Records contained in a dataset
*** Block opens ***

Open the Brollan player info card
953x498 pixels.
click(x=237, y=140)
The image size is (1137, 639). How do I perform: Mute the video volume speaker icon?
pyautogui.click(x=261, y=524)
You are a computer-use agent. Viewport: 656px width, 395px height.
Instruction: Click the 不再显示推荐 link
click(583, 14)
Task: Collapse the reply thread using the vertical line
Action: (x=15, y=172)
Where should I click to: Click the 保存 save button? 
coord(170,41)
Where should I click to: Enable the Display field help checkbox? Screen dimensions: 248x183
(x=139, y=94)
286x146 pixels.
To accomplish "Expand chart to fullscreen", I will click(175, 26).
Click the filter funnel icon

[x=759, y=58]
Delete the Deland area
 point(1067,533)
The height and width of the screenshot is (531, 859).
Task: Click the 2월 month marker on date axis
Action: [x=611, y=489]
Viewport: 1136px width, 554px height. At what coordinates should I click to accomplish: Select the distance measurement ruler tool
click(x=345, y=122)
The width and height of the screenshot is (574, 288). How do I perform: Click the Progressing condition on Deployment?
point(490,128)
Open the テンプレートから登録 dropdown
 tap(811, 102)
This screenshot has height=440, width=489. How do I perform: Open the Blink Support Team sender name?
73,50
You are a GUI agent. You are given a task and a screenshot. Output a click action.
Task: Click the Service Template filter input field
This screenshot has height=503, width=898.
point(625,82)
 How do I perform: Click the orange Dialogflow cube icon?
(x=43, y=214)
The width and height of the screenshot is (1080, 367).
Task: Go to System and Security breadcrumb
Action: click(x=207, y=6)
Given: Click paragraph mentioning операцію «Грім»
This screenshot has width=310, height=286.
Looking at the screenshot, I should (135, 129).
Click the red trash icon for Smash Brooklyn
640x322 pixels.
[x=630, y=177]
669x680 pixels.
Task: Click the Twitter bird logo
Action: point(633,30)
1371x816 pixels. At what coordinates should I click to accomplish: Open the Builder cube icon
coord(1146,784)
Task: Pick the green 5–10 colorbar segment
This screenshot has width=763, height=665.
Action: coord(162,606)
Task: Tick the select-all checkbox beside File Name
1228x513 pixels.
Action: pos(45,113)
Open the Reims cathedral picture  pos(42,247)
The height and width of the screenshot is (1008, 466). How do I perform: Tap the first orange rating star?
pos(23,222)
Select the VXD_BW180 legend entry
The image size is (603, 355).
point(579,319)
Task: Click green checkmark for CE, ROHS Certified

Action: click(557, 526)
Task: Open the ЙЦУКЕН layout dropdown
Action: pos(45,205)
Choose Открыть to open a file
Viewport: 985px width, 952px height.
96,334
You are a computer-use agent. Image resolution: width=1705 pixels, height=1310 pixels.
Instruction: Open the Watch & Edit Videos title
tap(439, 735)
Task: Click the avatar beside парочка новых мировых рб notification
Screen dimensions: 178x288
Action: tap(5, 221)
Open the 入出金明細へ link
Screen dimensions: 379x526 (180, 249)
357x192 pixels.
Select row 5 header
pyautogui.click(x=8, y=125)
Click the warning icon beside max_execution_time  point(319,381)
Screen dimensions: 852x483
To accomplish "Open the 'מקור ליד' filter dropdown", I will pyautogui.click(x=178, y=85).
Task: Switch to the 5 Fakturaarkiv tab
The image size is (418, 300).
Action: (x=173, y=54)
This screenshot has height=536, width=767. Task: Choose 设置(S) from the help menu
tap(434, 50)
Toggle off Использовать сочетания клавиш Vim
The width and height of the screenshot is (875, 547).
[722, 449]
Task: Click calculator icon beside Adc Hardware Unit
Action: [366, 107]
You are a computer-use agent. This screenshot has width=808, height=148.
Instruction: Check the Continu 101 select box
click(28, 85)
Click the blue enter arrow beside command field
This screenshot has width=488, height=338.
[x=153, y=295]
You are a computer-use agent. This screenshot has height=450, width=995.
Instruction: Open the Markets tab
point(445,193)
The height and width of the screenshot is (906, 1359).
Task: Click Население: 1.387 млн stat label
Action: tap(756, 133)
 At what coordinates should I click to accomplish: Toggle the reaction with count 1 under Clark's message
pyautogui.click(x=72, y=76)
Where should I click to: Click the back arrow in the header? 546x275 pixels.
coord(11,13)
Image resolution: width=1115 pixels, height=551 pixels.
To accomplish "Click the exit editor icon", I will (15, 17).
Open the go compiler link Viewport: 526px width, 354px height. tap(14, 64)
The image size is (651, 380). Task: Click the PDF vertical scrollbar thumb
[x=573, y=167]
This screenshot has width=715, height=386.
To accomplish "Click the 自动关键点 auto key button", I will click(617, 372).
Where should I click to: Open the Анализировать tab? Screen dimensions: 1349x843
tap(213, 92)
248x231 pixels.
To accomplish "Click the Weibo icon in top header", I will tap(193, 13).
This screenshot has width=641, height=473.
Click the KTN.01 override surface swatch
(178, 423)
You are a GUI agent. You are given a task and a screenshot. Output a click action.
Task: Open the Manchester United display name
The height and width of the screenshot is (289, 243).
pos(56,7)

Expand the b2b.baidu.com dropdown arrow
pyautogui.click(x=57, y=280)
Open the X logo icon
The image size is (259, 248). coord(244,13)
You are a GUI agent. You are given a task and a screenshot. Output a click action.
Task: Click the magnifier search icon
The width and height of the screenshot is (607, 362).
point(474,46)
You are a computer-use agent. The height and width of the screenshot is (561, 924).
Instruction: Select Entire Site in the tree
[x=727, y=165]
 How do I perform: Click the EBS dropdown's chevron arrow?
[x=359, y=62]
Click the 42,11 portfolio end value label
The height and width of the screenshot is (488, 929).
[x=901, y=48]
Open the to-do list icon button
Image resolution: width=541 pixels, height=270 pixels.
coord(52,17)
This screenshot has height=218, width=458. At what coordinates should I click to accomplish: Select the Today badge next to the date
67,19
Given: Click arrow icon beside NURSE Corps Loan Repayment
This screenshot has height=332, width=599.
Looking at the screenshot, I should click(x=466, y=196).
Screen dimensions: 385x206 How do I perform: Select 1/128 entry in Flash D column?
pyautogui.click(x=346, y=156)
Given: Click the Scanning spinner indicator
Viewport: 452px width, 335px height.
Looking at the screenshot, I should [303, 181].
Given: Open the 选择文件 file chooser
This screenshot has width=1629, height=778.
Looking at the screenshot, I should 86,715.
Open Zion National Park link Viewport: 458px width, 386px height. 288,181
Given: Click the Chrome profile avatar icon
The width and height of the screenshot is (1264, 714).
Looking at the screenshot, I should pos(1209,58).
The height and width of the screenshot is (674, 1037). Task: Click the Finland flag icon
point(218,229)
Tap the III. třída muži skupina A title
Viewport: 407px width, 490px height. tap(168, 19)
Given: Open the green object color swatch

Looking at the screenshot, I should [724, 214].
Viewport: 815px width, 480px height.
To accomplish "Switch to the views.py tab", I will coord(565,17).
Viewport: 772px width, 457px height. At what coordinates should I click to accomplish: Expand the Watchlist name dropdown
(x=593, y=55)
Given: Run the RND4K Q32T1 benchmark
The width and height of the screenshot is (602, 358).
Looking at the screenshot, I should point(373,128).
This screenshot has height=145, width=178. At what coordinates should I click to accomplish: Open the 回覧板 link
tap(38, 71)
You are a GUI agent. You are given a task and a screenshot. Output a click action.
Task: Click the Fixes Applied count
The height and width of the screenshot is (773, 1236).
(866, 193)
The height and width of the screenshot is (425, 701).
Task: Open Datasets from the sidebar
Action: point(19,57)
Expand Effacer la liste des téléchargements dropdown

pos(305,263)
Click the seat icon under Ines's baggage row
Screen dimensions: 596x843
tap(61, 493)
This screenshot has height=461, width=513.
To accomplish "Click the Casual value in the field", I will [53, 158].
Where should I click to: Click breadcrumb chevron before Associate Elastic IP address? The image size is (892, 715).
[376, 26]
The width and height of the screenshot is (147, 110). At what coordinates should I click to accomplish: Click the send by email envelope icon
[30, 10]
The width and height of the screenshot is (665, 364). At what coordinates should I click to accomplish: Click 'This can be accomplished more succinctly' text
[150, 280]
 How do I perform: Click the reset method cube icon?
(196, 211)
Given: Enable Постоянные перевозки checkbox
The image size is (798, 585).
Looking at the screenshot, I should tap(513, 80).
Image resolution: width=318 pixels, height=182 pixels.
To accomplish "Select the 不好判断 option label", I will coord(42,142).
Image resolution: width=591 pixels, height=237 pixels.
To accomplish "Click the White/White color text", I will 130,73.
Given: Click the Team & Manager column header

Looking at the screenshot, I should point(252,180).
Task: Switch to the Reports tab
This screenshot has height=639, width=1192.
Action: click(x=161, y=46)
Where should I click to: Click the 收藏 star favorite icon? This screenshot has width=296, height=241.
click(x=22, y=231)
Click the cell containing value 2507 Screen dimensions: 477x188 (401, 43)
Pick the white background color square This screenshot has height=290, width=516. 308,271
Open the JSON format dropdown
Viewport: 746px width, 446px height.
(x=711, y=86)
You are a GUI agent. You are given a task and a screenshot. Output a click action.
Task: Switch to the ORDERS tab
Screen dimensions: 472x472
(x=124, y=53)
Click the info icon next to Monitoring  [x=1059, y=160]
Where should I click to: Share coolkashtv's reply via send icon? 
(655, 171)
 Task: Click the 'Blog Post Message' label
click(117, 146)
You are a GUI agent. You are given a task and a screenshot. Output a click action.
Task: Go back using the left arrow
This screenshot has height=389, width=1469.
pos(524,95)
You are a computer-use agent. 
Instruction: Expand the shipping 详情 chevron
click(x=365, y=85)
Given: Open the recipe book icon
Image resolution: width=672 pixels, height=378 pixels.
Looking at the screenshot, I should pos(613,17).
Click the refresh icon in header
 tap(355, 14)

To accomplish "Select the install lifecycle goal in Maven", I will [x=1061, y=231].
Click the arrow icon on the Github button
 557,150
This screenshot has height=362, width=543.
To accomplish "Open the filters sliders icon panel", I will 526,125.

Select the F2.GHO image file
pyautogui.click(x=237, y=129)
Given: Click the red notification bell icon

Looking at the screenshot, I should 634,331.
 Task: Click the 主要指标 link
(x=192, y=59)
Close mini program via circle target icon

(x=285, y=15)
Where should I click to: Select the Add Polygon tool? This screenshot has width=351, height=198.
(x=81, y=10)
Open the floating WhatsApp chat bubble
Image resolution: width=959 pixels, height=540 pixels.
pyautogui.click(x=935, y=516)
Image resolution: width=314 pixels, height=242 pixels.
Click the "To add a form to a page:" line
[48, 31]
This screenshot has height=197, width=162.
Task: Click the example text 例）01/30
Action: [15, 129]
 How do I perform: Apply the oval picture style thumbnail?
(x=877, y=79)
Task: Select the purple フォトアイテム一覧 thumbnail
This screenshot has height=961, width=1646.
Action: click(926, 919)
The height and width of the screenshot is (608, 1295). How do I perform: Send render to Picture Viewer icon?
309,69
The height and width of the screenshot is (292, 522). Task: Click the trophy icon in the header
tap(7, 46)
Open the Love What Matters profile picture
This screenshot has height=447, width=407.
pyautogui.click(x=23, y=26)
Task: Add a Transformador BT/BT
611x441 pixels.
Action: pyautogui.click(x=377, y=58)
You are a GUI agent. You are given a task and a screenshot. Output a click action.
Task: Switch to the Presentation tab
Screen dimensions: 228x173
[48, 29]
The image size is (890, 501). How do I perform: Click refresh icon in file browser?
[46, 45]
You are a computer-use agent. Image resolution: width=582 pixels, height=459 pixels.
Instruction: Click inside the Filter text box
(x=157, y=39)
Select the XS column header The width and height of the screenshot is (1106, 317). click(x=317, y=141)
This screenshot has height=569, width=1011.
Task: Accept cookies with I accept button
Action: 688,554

*** Block closes ***

| Task |
Of all the entries above, output exactly the lines between the one holding "The image size is (651, 380)." and the one holding "Task: Open the Manchester United display name", inclusive.

| Reply |
The image size is (651, 380). Task: Click the PDF vertical scrollbar thumb
[x=573, y=167]
This screenshot has width=715, height=386.
To accomplish "Click the 自动关键点 auto key button", I will click(617, 372).
Where should I click to: Open the Анализировать tab? Screen dimensions: 1349x843
tap(213, 92)
248x231 pixels.
To accomplish "Click the Weibo icon in top header", I will tap(193, 13).
This screenshot has width=641, height=473.
Click the KTN.01 override surface swatch
(178, 423)
You are a GUI agent. You are given a task and a screenshot. Output a click action.
Task: Open the Manchester United display name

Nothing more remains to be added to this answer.